» **課題 1**
愛知大学事件に関する文章によると、当時の愛知大学補導部長は誰か。
» **課題 2**
愛知大学事件に関する文章を二文で要約せよ。
» **課題 3**
愛知大学事件に関する文章の最後の文の後から、続きを書き進めよ。

» **提示文**

····················

そして、事実「一名の頭ガイ骨を三つ」(一名の警察官の頭部を三回殴る趣旨と解せられる。)「一名のは数名に取りかこまれてするどくうちのめされ、気絶状態に陥つた」などの記載や「T補導部長と協議のうえ敵の武ソー解除及び手帳を取り上げて大衆裁判にかけ」の記載(これは、当時の愛知大学補導部長玉井茂教授との間に、愛知大学事件当夜警察官の武装解除及びその所携の警察手帳を取り上げることにつき、被告人らとの協議がなされた趣旨に解し得るが、後記のとおり当夜の客観的事実に照らし、同教授がそのような協議に関与した事実はない。)など、ここには、かなりの誇張ないし歪曲が認められる。

····················

» **利用可能なデータ**
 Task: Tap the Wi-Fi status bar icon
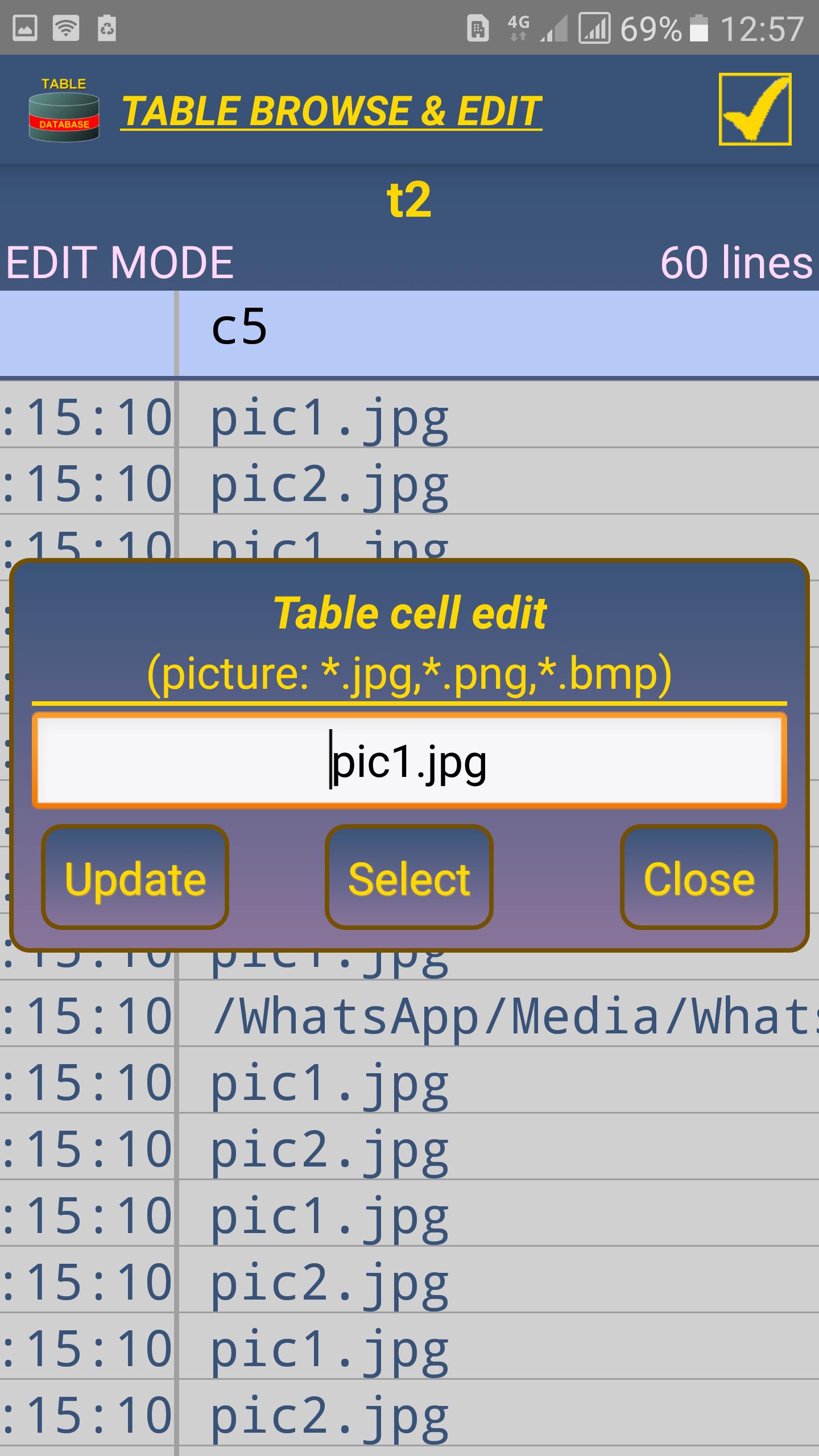66,28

····················

» **解答 1**
玉井茂教授である。

» **解答 2**
次の三つの記載には、かなりの誇張ないし歪曲が認められる。警察官の頭部を三回殴る趣旨の記載、一名が数名に取り囲まれて気絶状態に陥ったという記載、補導部長と協議のうえ警察官の武装解除と手帳の取り上げを行い大衆裁判にかけるという記載であり、このうち協議の記載については、当夜の客観的事実に照らし、当時の補導部長玉井茂教授がそのような協議に関与した事実はないとされている。

» **解答 3**
しかし、このようなものものしい誇張表現や歪曲は、所論指摘部分に限らず、本文書の全体について、随所に認められるのであつて、例えば、「敵の武器に対しては吾々も武キを必要とする」「手当り次第最もガン強な棒切を用意する」「各チームは所定の陣地にタイキした」「草ムラに伏せて歩哨の任に当り」など至る所に本文書独特のどぎつい文飾ないしものものしい誇張的表現が窺われる。更にいえば、「A大中核自衛隊四チームの編成」なる言葉自体にも、同一筆法による二階堂的文飾の一面を認めざるを得ない。逆にいえば、このような二階堂式の、どぎつい文飾ないしものものしい誇張的表現或いは歪曲が本文書の特徴であり、ひいては右文書の性格を物語るものともいい得るのであつて、この見地よりすれば、いうところの中核自衛隊四チームによるスパイ一斉襲撃計画なるものも、その実体については、多分に右の如き二階堂式文飾による誇張表現ないし歪曲のあることを割引して考察する必要があるように思われる。

してみると、右文書No.1「A大チーム行動について」中、前半のスパイ対策としての一斉襲撃計画に関する限り真実のものとして信憑力ありとする所論は根拠がないものといわねばならない。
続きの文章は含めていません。